I just passed the Series 7 on Friday, and I want to say this for anyone feeling completely defeated right now…
I failed twice before this. first with a 62, then a 71. That 71 hurt the most because I felt so close but still not there. I was also in the same spot a lot of you are in, scoring in the 50s–60s on practice exams and genuinely questioning if I was cut out for this. Also, been at this for 10 months after I passed the SIE.
Also, the fact that I’m 22, just graduated college, and had no financial background. I really lacked confidence.
The biggest thing I learned: this exam is designed to make you feel like you’re failing. While I was taking it on my third try, I was literally in my head planning how I was going to explain to my boss that I still wanted to keep my job. That’s how convinced I was that I was failing again.
Then I hit submit… waited… and when I saw “PASS,” I actually started crying.
So if you feel like you’re bombing it while you’re taking it, that doesn’t mean you are. Push through.
A few things that made the difference for me:
• If you’re not consistently near passing yet, seriously consider pushing your exam back a couple weeks (especially if you’re still in that free 10-day reschedule window). I know it sucks, but giving yourself a little more time can change everything.
If I could go back im time, i would be a lot more patient with myself and really stick with my study schedule and not rush into taking it.
• If options are your weak point — invest in Ken’s options videos (like $20/month on YouTube). That alone was a game changer for me.

[ASSIGNMENT 1]:
Answer these from the Series 7 post:
(a) What scores did the writer get on the two failed attempts?
(b) How long had the writer been working toward the exam since passing the SIE?
(c) About how much do Ken's options videos cost, and where are they found?
[ASSIGNMENT 2]: In the Series 7 post, rewrite the paragraph that begins "The biggest thing I learned" more briefly, keeping its main facts.
[ASSIGNMENT 3]: Continue the Series 7 post from its final sentence.

[GIVEN INFORMATION]:
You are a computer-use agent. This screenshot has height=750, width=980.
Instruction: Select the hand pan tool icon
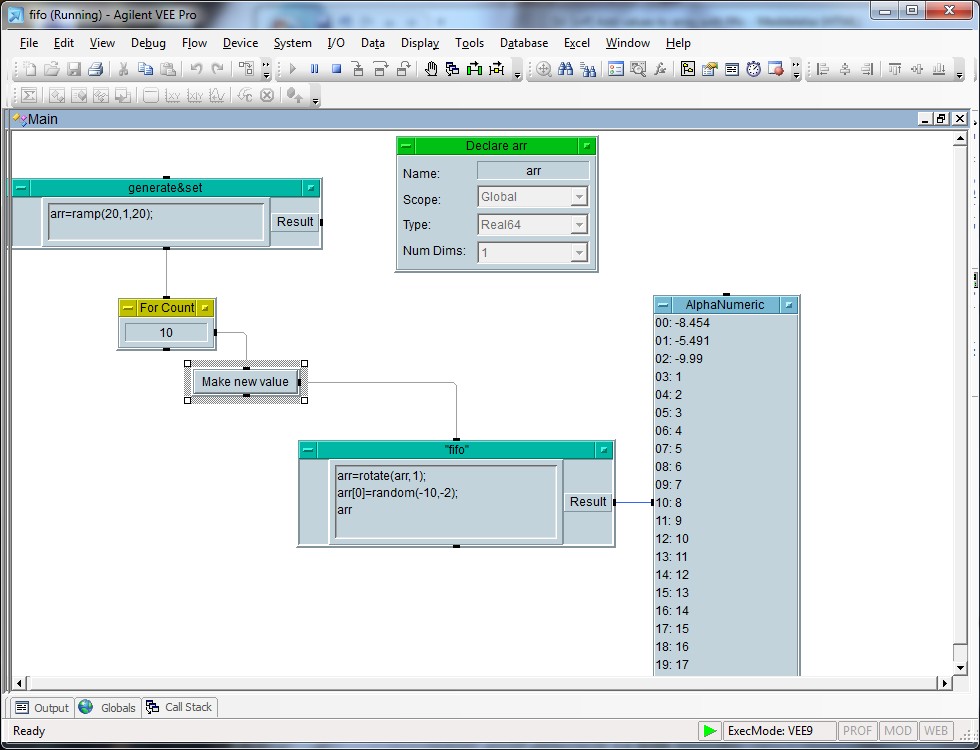(x=431, y=69)
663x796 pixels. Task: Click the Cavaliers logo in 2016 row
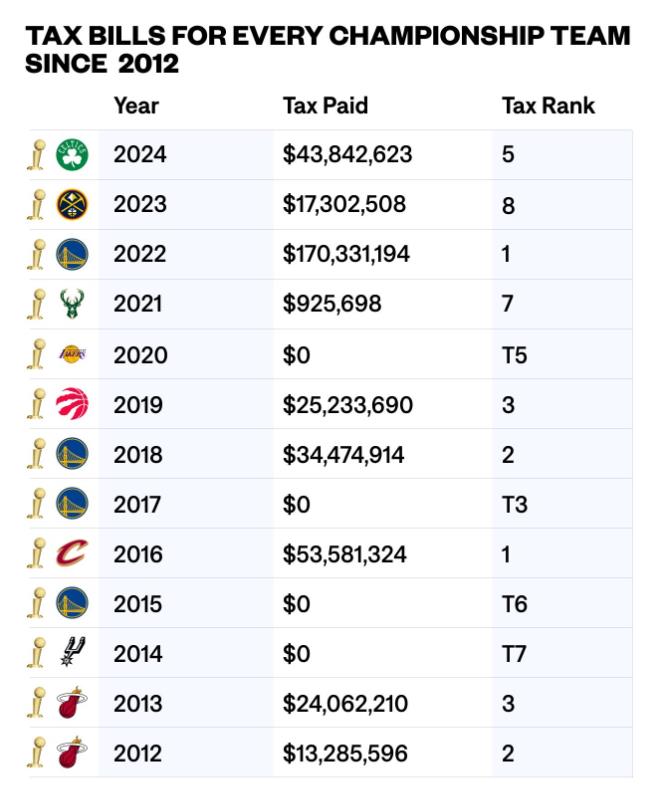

[RESULT 1]:
(a) A 62 on the first attempt, then a 71.
(b) 10 months.
(c) About $20 a month, on YouTube.

[RESULT 2]: My biggest lesson: this exam is designed to make you feel like you're failing. On my third try, I was so sure I was failing again that I was already planning how to tell my boss I still wanted to keep my job.

[RESULT 3]:
• Drill Kaplan QBank HARD. – Full practice exam every day – Review every single wrong answer – Then do smaller quizzes by topic
• Get a “quick facts” sheet (STC/Kaplan/etc.) and record yourself reading it. Listen to it in the car, while walking, whenever. It helps more than you think.
• Watch walkthrough videos: I watched Ken + D ean go through questions/exams. Seeing how they THINK through questions helped more than just reading explanations.
• Dump sheet (honest take): I personally didn’t really use one because it stressed me out more than it helped. BUT, a lot of people swear by them, so if you’re someone who likes having everything written out, definitely do it.
For me, instead of a dump sheet, I just had certain things completely locked in mentally. like I had the options chart in my brain for months at that point. It felt automatic, not something I needed to rewrite.
You are not alone in this. A lot of people who pass this exam struggled first.
If you’re putting in the work, you’re way closer than you feel right now.